- [Aufgabenstellung] Wann wurde laut dem Text über die Studien von Ernst Federn die erste Studie abgeschlossen? Bitte geben Sie Monat und Jahr an.

- [Gezeigter Text]
=-=-=-=-=

Der anschließende Teil 1 des Bandes umfasst drei Studien von Ernst
Federn.
Die erste Studie (»Versuch einer Psychologie des Terrors«) wurde
bereits im Juni 1946 abgeschlossen. In systematischer Weise
behandelt Federn hier die Grundmerkmale und die Methoden einer
»Psychologie des Terrors«. Unterschiedliche Formen der Folter
(physische und psychische) werden unterschieden und am Beispiel des
Lagerlebens exemplifiziert. Eine Analyse der Rollen von Opfer und
Tätern wird vorgelegt. Und es werden die Faktoren herausgearbeitet,
die trotz der Brutalität des Terrorregimes ein Überleben im Lager
möglich machten.

=-=-=-=-=

- [Aufgelistete Zeilen]
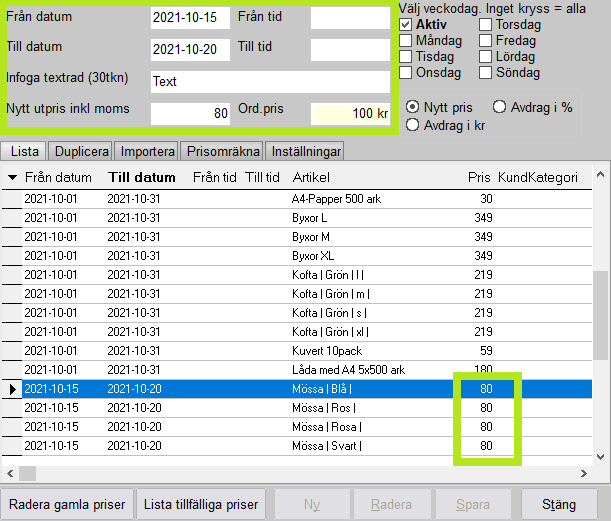Open the Importera tab

(x=147, y=151)
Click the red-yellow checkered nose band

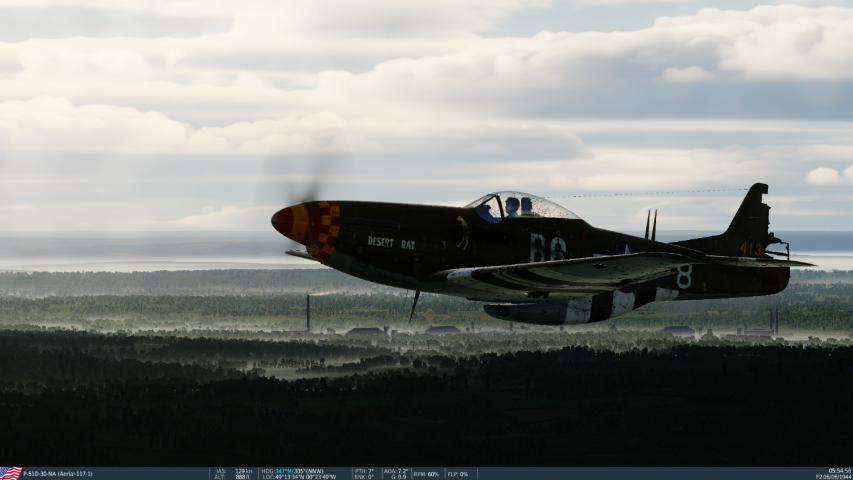[323, 230]
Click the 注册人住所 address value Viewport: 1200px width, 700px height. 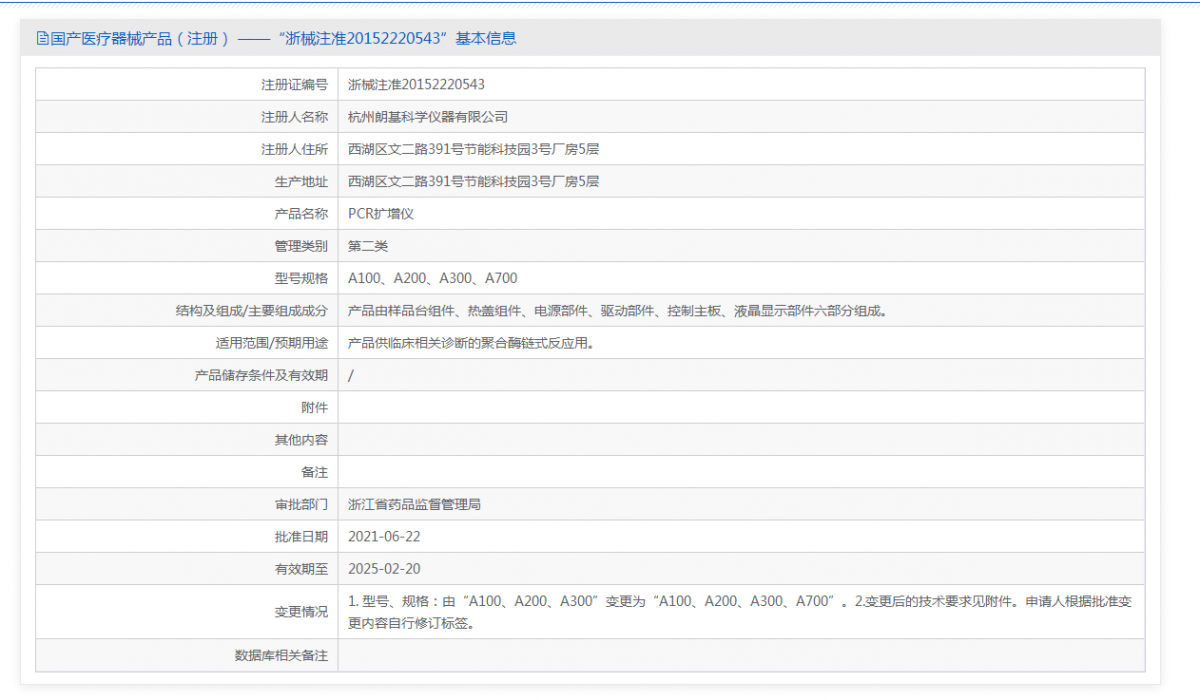click(473, 149)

=-=-=-=-=

- [Antwort zur Aufgabe] Im Juni 1946.